Note the diverging closure rail with its fishplates, ready to be moved into place.




Having connected up the stretcher bar I then had to unspike one stock rail sufficiently to fit the switch rail assembly in place... then I replaced the stock rail and continued spiking the remaining closure/wing rail, diverging stock rail and check rails in place—so focussed on not making any further mistakes that I forgot to take any pictures until it was done. All spiked in place and fished together.




Another view of the same status. Fishplate bolts still need to be locked and trimmed, but this was the time to test different wheel sets and push my only wagon back and forth through the turnout. Very pleased to find that everything works as planned, with no binding or catching. No doubt the wide tyres help—but even very narrow ones roll through with only a slight dip between the knuckle and the vee.




Next item is the turnout control. As per prototype this is a North-American–style switchstand with an indicator disc. This is connected to the stretcher bar using a simple length of florist’s wire with a loop in it.



Bird’s-eye view of the turnout control, showing the 3" throw of the blades.




A close-up of the stock-rail joints fished together, and the long flares of the check rails.




A close-up of the spiking around the crossing; I used smaller spikes in the confined space between rails and larger spikes elsewhere—hardly visible after the fact but easier to place.




Finally, a view of the turnout from the other end.

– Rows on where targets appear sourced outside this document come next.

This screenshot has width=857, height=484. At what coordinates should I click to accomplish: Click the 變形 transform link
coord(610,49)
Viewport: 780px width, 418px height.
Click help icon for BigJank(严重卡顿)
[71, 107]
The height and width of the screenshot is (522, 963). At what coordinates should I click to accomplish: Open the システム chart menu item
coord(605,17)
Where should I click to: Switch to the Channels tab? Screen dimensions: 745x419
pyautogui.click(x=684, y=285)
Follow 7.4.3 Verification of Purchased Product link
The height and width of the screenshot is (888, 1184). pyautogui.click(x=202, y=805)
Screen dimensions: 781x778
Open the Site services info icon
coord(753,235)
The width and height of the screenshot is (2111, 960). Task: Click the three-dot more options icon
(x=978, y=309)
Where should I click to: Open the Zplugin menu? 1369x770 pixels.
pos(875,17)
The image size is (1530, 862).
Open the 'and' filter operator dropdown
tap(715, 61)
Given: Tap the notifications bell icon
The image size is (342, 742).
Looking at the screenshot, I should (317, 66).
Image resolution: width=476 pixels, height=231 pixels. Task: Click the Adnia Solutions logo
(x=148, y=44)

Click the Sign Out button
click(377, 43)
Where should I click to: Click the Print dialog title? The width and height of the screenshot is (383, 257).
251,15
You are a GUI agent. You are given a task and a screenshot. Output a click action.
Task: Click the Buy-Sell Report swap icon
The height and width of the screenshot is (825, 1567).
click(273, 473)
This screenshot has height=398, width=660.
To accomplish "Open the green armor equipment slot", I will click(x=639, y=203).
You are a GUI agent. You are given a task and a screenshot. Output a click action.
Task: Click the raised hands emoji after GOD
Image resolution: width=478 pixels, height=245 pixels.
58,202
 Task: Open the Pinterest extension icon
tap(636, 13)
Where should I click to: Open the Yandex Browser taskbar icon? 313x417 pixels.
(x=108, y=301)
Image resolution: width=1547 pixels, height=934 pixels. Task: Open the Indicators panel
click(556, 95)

The continuous curve of the diverging road is clear from this angle.


I am pleased with this: less work than I had originally anticipated, and easier to put together thanks to pre-bending each rail before connecting anything to anything else. Clachbeg only boasts five turnouts—of which only two are alike—so this represents significant progress.


Next will be the curved 1:3, turnout to the mine spur with a 12'-3" radius diverging line, which is on the same template, and then I can transfer the whole template to the baseboard and bed all the engineering into the landscape.